5. Grazie alla nostra forza sindacale e di mobilitazione, non abbiamo mai firmato una cassa integrazione che non prevedesse l’anticipo da parte dell’azienda, una integrazione da parte dell’azienda, la maturazione di ratei e differite (permessi, ferie ecc). Per noi questa è norma. Sappiamo invece che è diventata l’eccezione.
E’ vergognoso che si permettano casse integrazioni dove le aziende non anticipano la cassa e non la integrano. La cassa integrazione non è un regalo ai lavoratori ma uno strumento principalmente dell’azienda. Grazie alla cassa integrazione, l’azienda viene sollevata dai propri obblighi nel pagamento degli stipendi.
6. Oggi noi prendiamo in cassa integrazione – grazie alla nostra forza di mobiltazione – più di quanto prendono di salario 3 milioni di lavoratori in questo paese. Ma questo purtroppo non vuol dire che noi stiamo bene. Vuol dire che la nostra classe sta male. E’ ridotta a fare la fame, pur lavorando.
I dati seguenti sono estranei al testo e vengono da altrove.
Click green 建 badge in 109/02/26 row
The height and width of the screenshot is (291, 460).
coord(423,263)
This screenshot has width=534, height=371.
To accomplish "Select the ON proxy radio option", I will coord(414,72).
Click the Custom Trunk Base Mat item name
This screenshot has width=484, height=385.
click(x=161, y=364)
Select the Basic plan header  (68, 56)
7. Infine, la beffa. La nostra attuale proprietà, la stessa che firmerebbe oggi ad occhi chiusi 24 mesi di cassa di transizione, ha preso posizione attiva di fatto nella campagna contro il reddito di cittadinanza.
Perché così funzione: se la cassa integrazione solleva l’azienda dalle proprie uscite, in attesa del rientro del lavoro, è una misura sacrosanta. Se il reddito di cittadinanza allevia le spese di un disoccupato in attesa che possa tornare a lavorare e a farlo per uno stipendio adeguato, allora diventa una misura di sostegno ai nullafacenti.
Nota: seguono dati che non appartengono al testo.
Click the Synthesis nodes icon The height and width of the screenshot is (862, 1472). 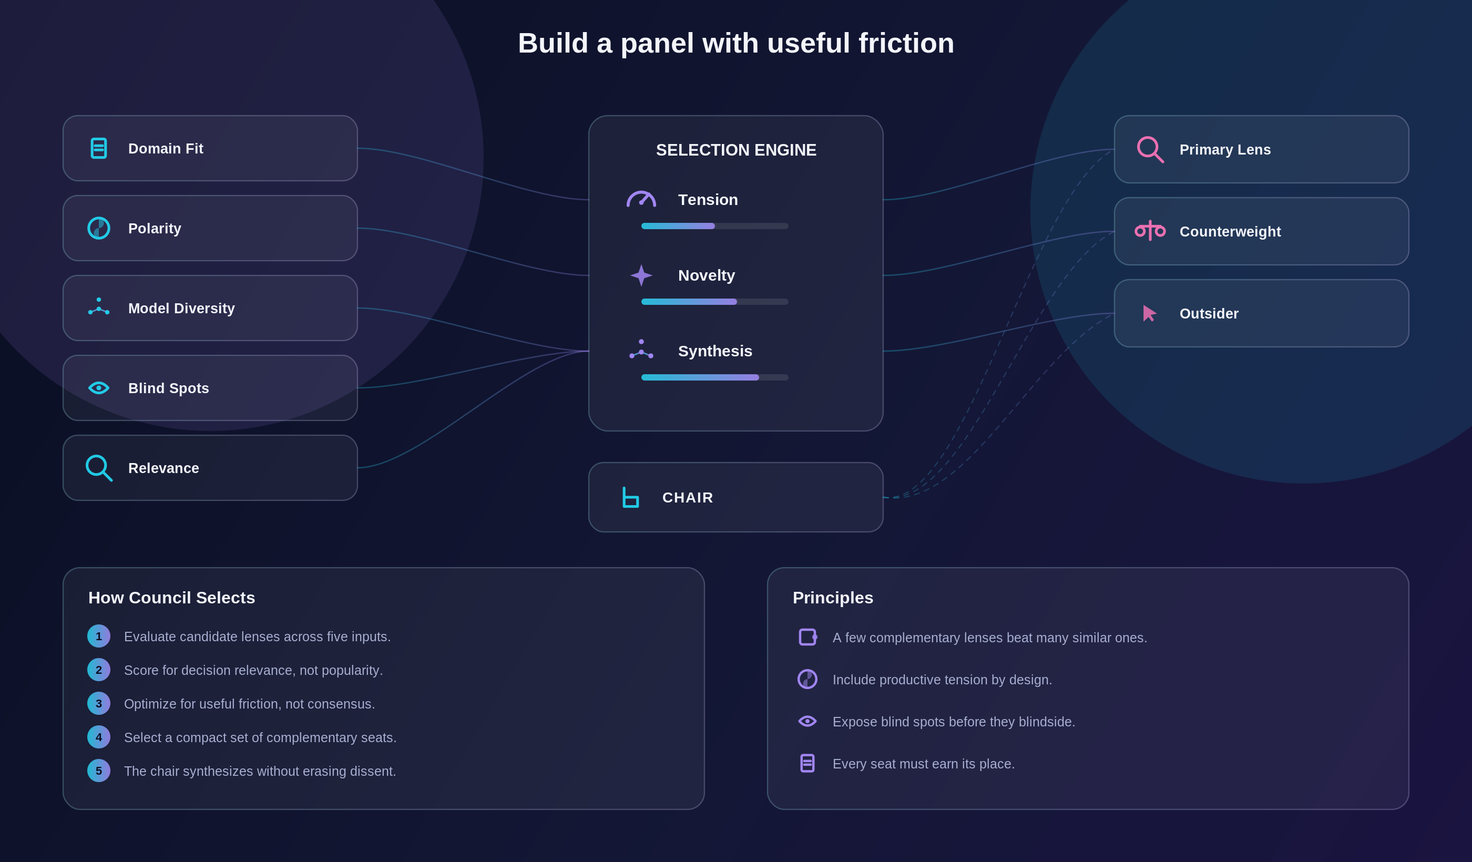point(641,349)
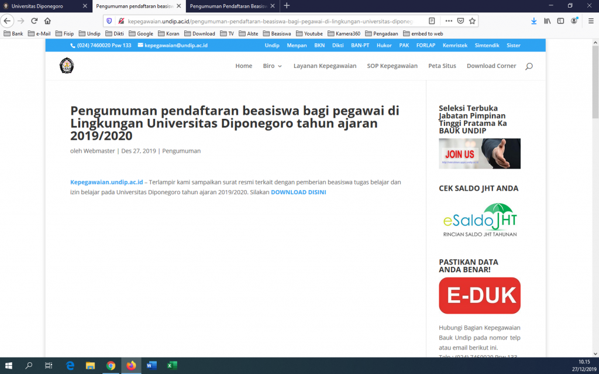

8. L’idea che il reddito di cittadinanza (500 euro…) faccia concorrenza ai salari, inibendo la ricerca di lavoro dice quale sia la condizione dei salari italiani. Ma oltre ad essere un’idea grottesca, è anche falsa. C’è semmai un fenomeno che sta attraversando tutti i paesi cosiddetti occidentali, chiamato “le grandi dimissioni” o “la grande fuga”. Le condizioni di lavoro sono diventate così poco convenienti, alla luce della salute e dello stress, della connettività totale, del salario da fame, dei ritmi di lavoro forsennati, del tempo libero negato, che il lavoro appena ti permette di sopravvivere. E allora, sopravvivere per sopravvivere, meglio farlo permettendosi forme di dimissioni volontarie e di selezionare l’offerta di lavoro.
9. Siamo da 5 mesi in cassa integrazione. 5 mesi di cassa non passano mai e passano in fretta. Siete stati bravi a portarci fin qua, in questo nuovo calcolo. Bravi, proprio bravi.
Incontro il 24 marzo, il 31 marzo, il 20 aprile, il 27 aprile, il 31 maggio: una telenovela di incontri che rimandano ad altri incontri. Il Mise a un certo punto è sparito. Come in una cattiva telenovela, dopo un po’ annoia e se ti perdi qualche puntata, nemmeno più ne capisci la trama. Sfumiamo lentamente da una lotta di dignità alla solita “storia all’italiana”.
10. L’ultimo step che è stato indicato è un non ben definito closing a luglio. E qua lo aspettiamo. Qua, con l’assemblea permanente e con i nostri corpi. Ci potete denunciare, sgomberare, caricare, calunniare. E per quanto tanti soggetti che hanno fatto le passerelle di fronte a questi cancelli, oggi facciano finta di non saperlo: siamo qua. E qua restiamo. Padroni di niente e servi di nessuno, ingenui e determinati, brutti come pochi, belli come i molti quando si coalizzano, scontrosi e accoglienti.
E allora, stasera assemblea generale del gruppo di supporto al presidio (h 20.30) e il 9 luglio tutte e tutti fuori dalla Gkn. A cantare a squarciagola, ubriachi di dignità. Perché andrà come andrà, su questo cancello lor signori hanno preso una musata grossa. Ma grossa, grossa.